What it comes down to is striking a pose. Over the last three years, George W. Bush has done a good job of saying the right things, and generally acting like an aggressive son of a gun. I’m not going to go into detail over all the statements he’s said, but in my opinion, he’s said the right things.

What he hasn’t done is actually do the things he said he would do. I’ve been to Iraq. Trust me–there’s no grand strategy there, beyond making it up as we go along. That’s why things are going as swimmingly as they are, and why we’re surrendering city after city to the insurgents, many of whom are thugs, many of whom just want us out of there.

It’s one thing to say you want freedom to reign. I’d like to be able to run a four-minute mile. It’s another thing entirely to enable freedom to reign over a land that’s never known it. If I’m going to run the mile in four minutes, then I have to get off my tuchis and work my arse off in order to be able to do it. Hope is not a plan.

But that’s exactly the plan we’re using in Iraq, and in the war on terror in general. You hear lots of fulminating about how we need to be steadfast, and be strong against the Islamist menace, particularly from folks like Reynolds, Lileks, Steyn, and a good chunk of the GOP.

But how? How would you guys wage this war? Words ain’t gonna cut it here. It’s hard to think that we’re being strong in this war in Iraq when we’re afraid to go into Fallujah, or we’re ceding Samarra–a town that I was in many a time–to the insurgents. What kind of strength does that show?

That’s why I’m referring to your collective stand as striking a pose. Because you strut around the room, declaiming to one and all your strength, but in the end, your sound and fury signify nothing. Especially when the man you’ve all come to idolize lays it flat out:

“I don’t think it can’t be won”.

Shoot, if you don’t think it can be won, then what in the world are we doing sacrificing the lives of my brothers and sisters in arms on the altar of this war?

Moreover, I don’t think that I’m delusional, and wanting to tear this country down. If my country wants me to lay my life on the line, then I’m going to ask some really tough questions in my capacity as a private citizen. Especially if everything I experienced over there ran counter to what I was originally told. That is the least I can do.

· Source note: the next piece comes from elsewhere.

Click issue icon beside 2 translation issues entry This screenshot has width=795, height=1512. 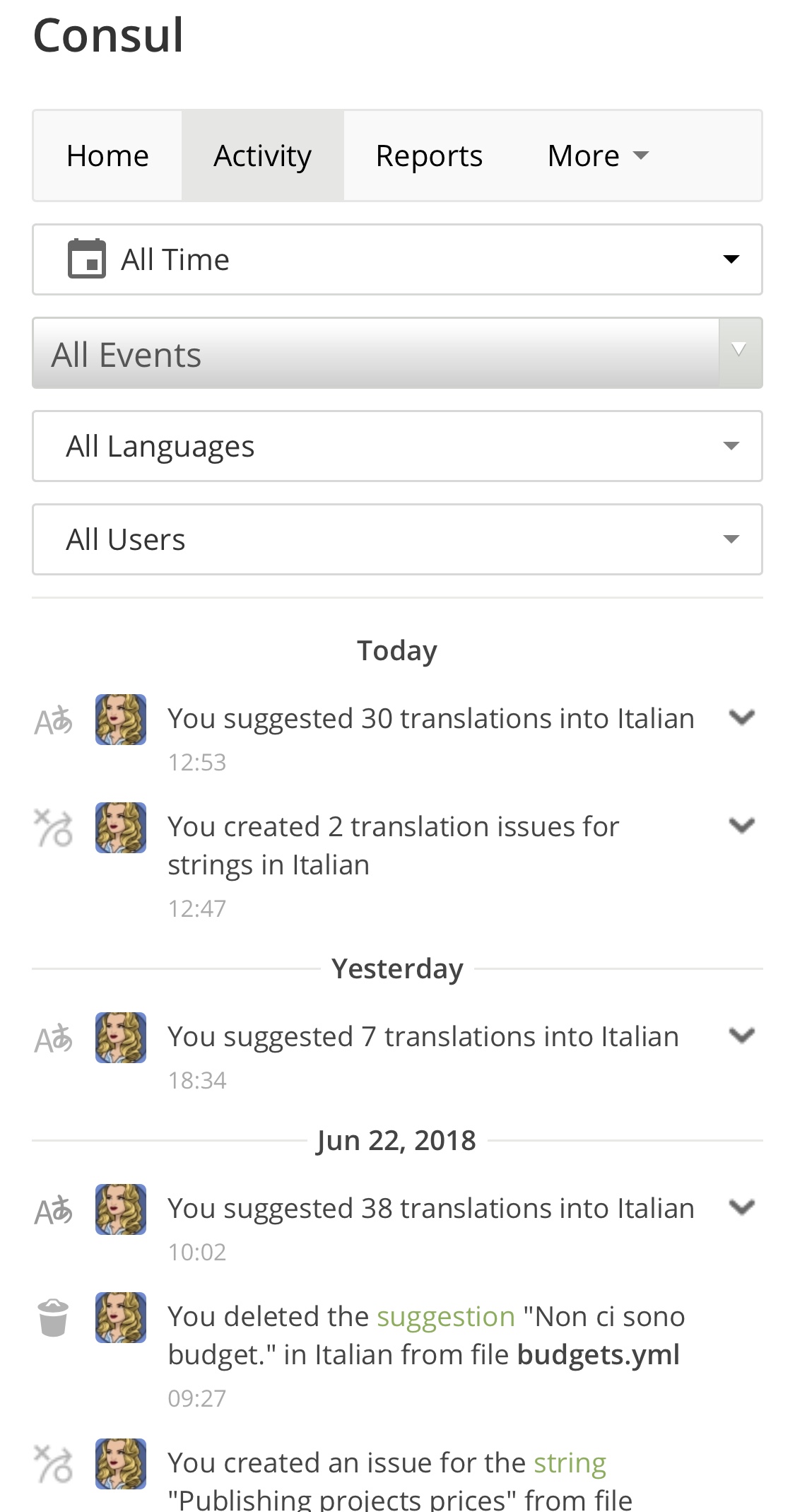[54, 828]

I’m sick of hearing from my pals in the right hand gallery that if we don’t support the current strategy to win this war, then we’re automatically rooting for us to lose. Bull! I lost three friends on 9/11, one each at the North & South Towers and the Pentagon. If you’re going to pimp out our tragedy–my tragedy–for the sake of scoring political points and striking a pose as a manly stud, don’t do it at the same time that you’re bashing us on the head for insufficient fervor in this crusade.

While I’m at it, can we quit with the parallels to 9/11? I can see Madrid as a parallel, but what happened in Chechnya, horrible as it is, has very little to do with 9/11 and everything to do with the brutal war that has been waged in that tragic land for the better part of the last decade.

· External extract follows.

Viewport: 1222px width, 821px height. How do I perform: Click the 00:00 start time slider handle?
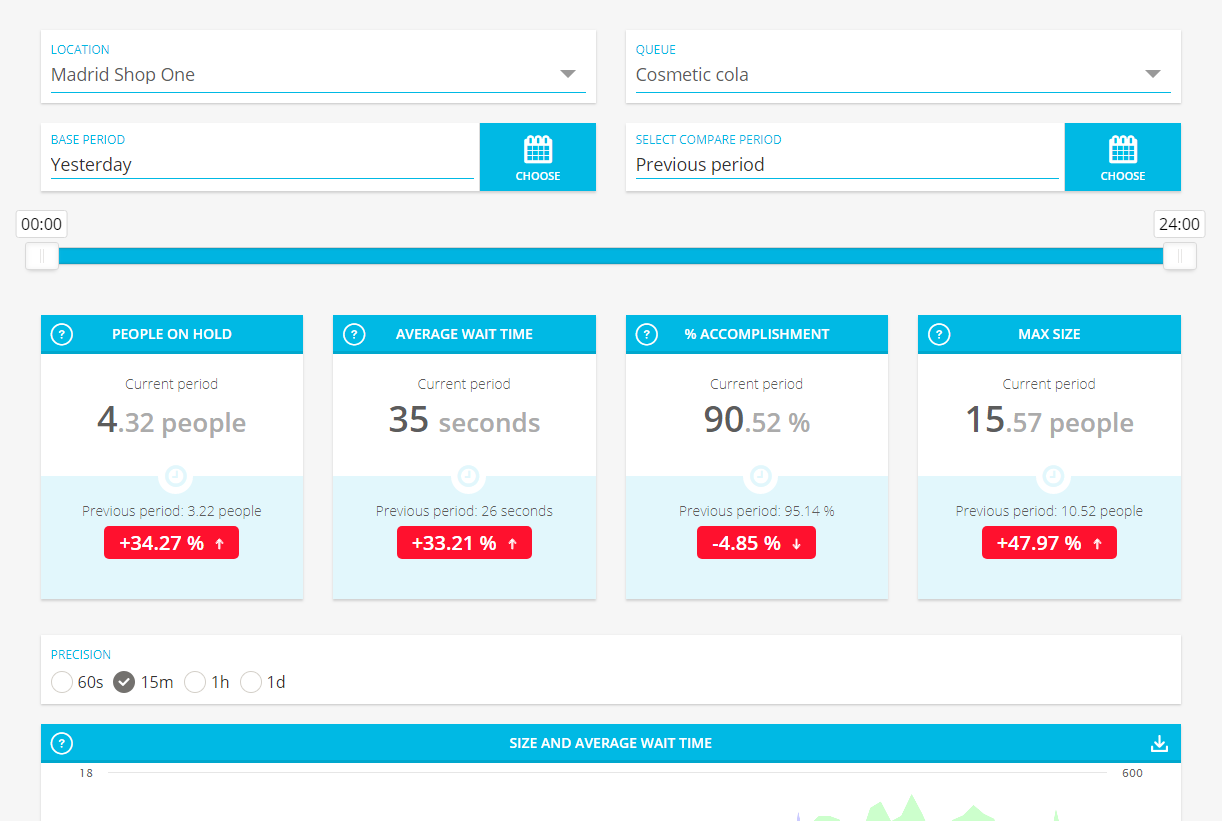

At any rate, if we differ with the President, it’s not because we lack patriotism, but because we embrace so fully. We have a government of laws, not men; yet, the GOP, in its lust for power, would have us believe that if we disagree with the current holder of the Presidency, then we aren’t patriots. “Dissent is the highest form of patriotism”, Teddy Roosevelt said.

It’s tragic that a century later, his party has chosen to forget those words.

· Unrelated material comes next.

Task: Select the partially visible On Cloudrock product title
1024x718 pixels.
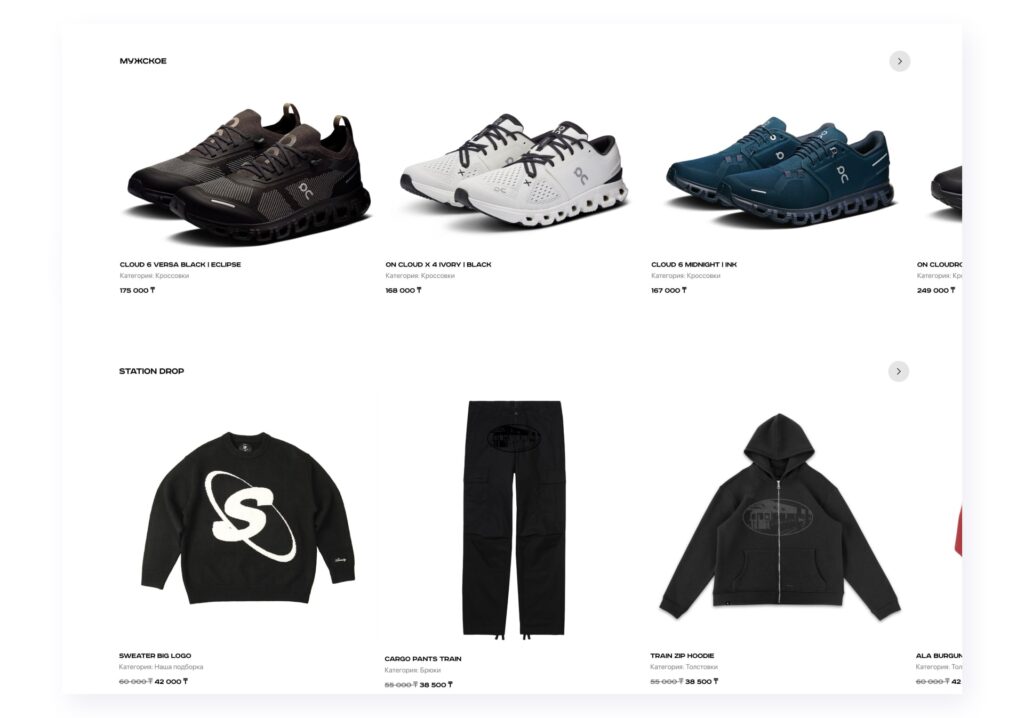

7 responses to “Striking a Pose

  1. OK, as one of the folks who gave you stick let me respond.

    I agree that the Bush admin often seems to be (and probably is) playing it by ear in the WoT(TM). Frankly, I am not even happy with the name WoT, much less a lot of what they have done. I suspect that going after Iraq may have been our best chance to avoid having to obliterate the Mulsim world, and I am willing to give a small amount of slack to Bush on this account, but no more.

    My big problem is that the Donks don’t show ANY interest in arguing about this kind of stuff, it is ABB and “war sucks” or “I went to Viet Nam, so don’t tread on me” all the way. What kind of campaign is that?? Then your over the top “we gotta get rid of the Republicans” sounded so Weathermanish that I just had to let you know that a lot of Reps think the far left of the Dems is going to bring back violent days of the anti-war movement or worse when they lose in November.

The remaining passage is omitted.